Русь на Мурмане - страница 37
– И так ужо батюшка спридержал тебя в девках, боярышня. Старших выдал, а про меньшую, быват, забыл. Семнаццать летов поди. Быват, церез год-другой и не глянет никто.
– А на что мне, чтоб кто глядел, кроме…
Алена прикусила губу. Девка-холопка задумчиво погрызла костяшку пальца.
– А пусти-ко меня, боярышня, до пристаней. Нонеца по двору баяли, лодья Митрея Хабарова из Кандалухи пришла. Дак я погляжу, нет ли тама кого знакомова-то, из холопья, цто в поход с ним ходили в Норвегу, по лопску дань. Больно уж про Норвегу-ту спослушать охотце. А может, и подароцек какой перепадет, – бесстыже хихикнула Агапка.
Невеста, бурно задышав, едва дождалась, когда холопка договорит. Чуть не вскочила с сиденья, но удержалась, зарозовела.
– Побежи, Агапка, – кивнула по-хозяйски, однако пряча глаза. – Разузнай хорошенько. А может, и то узнашь, пожалует ли Митрий Данилович к батюшке, как прежде захаживал. Впрямь любопытно-то, как норвецкой поход удался, добром ли, не было ль худа.
И голос не дрожал, справилась с собою.
– Ой, цего скажу-то! – спохватилась холопка, стращая взором и прочих девок, и боярышню. – Бают, будто лодья на парусах пришла, а ветру-то надысь с самого утрецка нету, затишшо!
Ее товарки повтыкали иголки в шитье и разинули рты.
– Не зря шепчут, будтысь он, Митрий-то, с ворожбой знаецце. И удаця у него завсегда на хвосте сидит!..
– Что мелешь, Агафья! – осерчала Алена Акинфиевна. – Дура бестолковая, плетёха пусторотая. Всякий помор, который море, что поле, пашет, знат, как ветер раздразнить себе в прибыток.
– Да не всяк-то умет! – вздорно перечила девка. – А так, цтоб только ему дуло в парус, а вокруг тишь стояла, кто горазд? Лопски колдуны так могут, от них и взял.

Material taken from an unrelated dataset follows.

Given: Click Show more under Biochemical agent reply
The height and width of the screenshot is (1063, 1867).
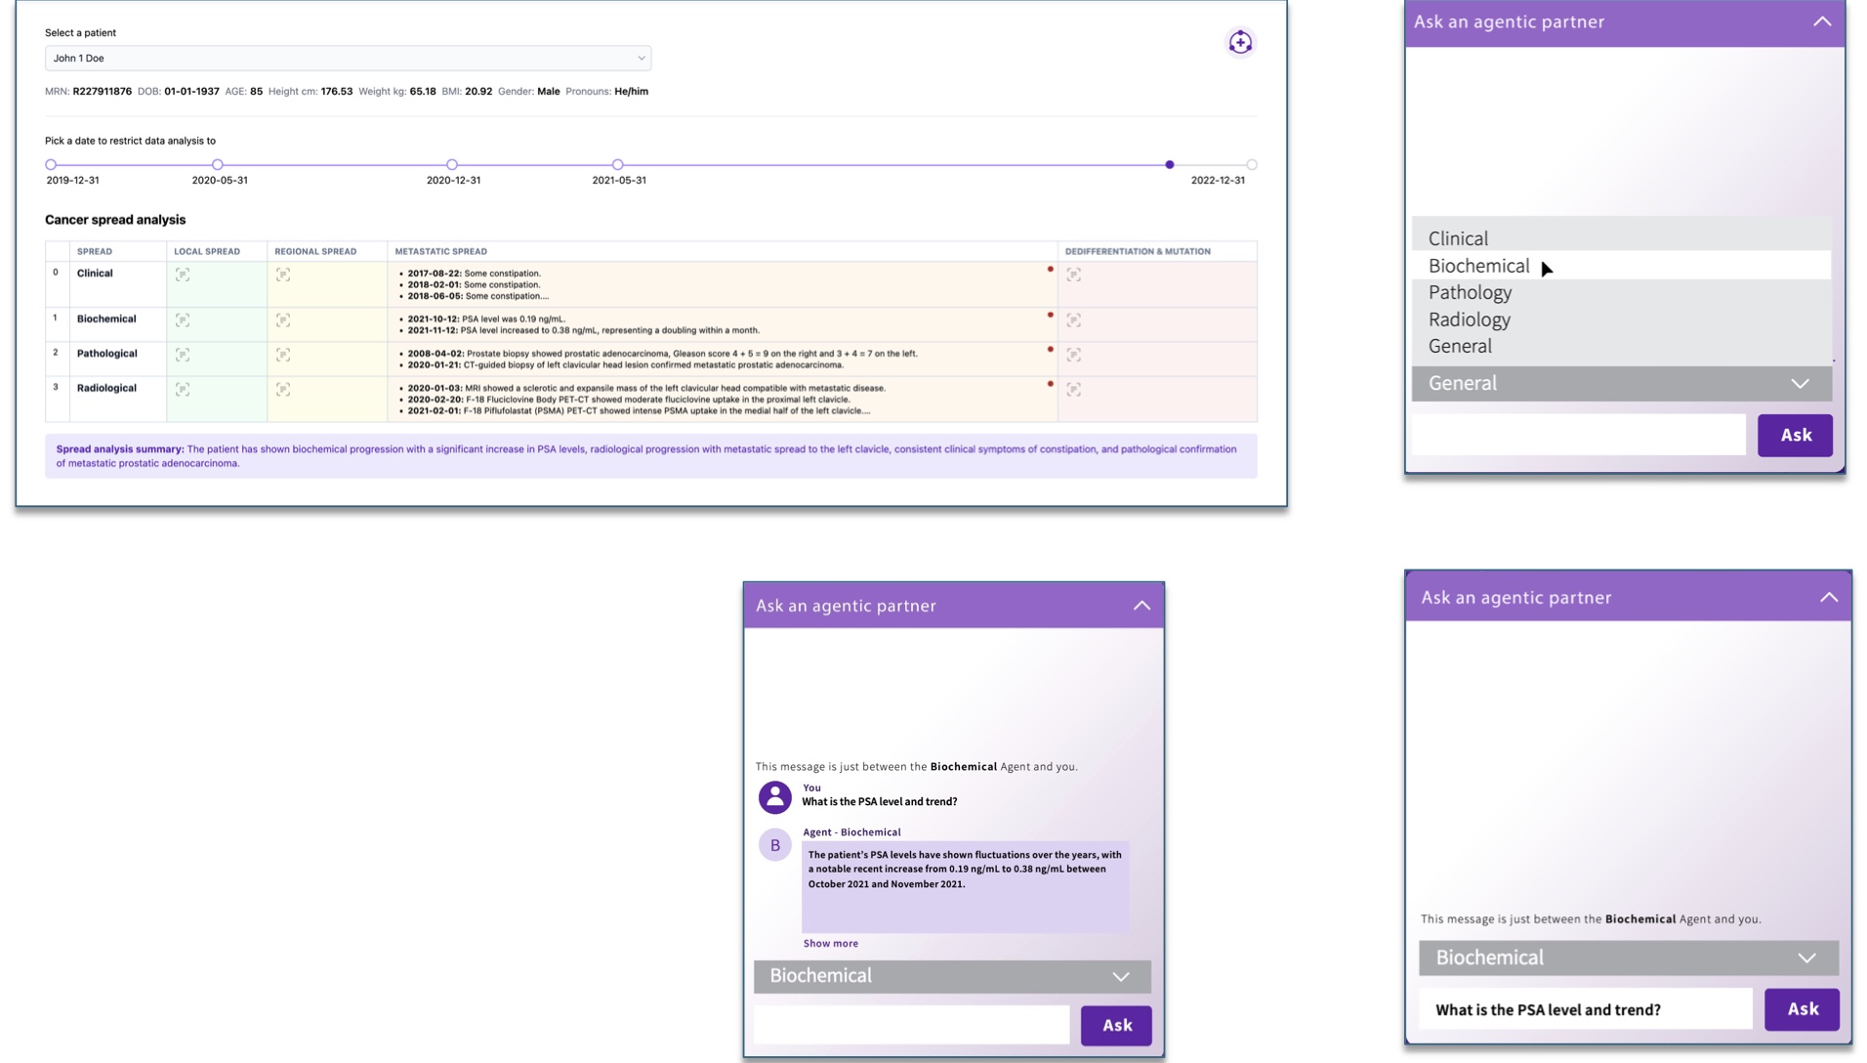Looking at the screenshot, I should tap(830, 944).
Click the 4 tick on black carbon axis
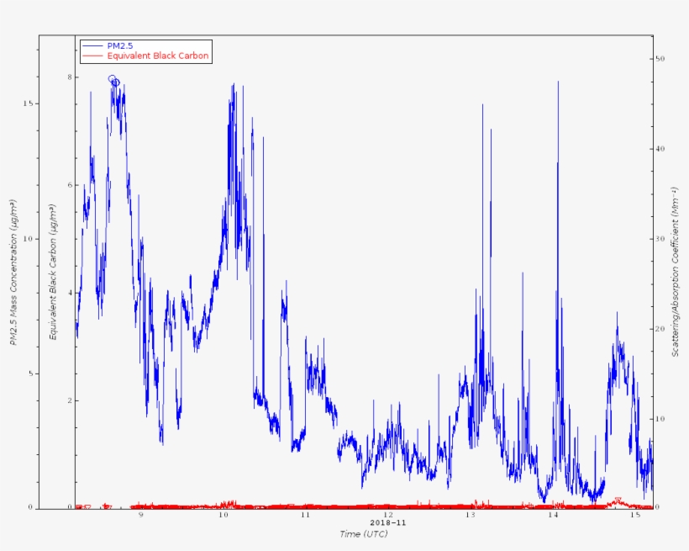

– А даром ли у него и женки-то нету, – подбавила одна из швей. – А ужо средовек. Кто ж такому свою кровиноцку отдаст?
– Ну заблеяли, ровно овчи. – Боярышня нахмурила чистый девичий лоб под бисерным очельем. – Агапка! Допрежь пристаней сбегай на двор к Басенцовым, кликни Ивашку да скажи, что зову его. Пускай тотчас придет, коли делом не привязан.
– Бежу!
Алена Акинфиевна с дрожащей на устах грустной полуулыбкой открыла дареный женихом ларчик и будто невзначай просыпала на пол жемчужные серьги.
Двухъярусная дородная хоромина Митрия Хабарова стояла в Колмогорах на отшибе, меж посадами, огороженная крепким тыном, что твой острог. С прошлого лета, как государев служилец повел ратную ватагу в норвежскую сторону, двор пустовал: у Хабарова даже последний холоп владел оружием и шел в дело, а баб, стряпух и портомой, он не держал. В стороже оставался один старый конюх. Теперь же у дома явились признаки обжитости. Створки ворот разошлись, окна на верхнем ярусе были отворены. На длинном шесте над кровлей обвисла алая ветреница, показывая безветрие.
Однако двор был безлюден.
– Эй, – робко позвал отрок, вставший посреди, между амбаром-поветью и конюшней.
Из-за спины у него беззвучно вышагнул сумрачный мужик в поморской рубахе-бузурунке и кожаной безрукавке. Ивашка вздрогнул и торопливо объяснил, что ему нужен хозяин. Коротко и равнодушно расспросив его, слуга отправился в дом, не позвав отрока.
– Кореляк! – грозно вылетело из раскрытого окна наверху. – Принеси пива!
– Несу, хозин! – коряво отозвался слуга-корел.
Сколько Ивашка ни общался с корельскими людьми, ни один из них не мог чисто выговаривать по-русски. Лопари да самоеды и то лучше выучивались русской молви.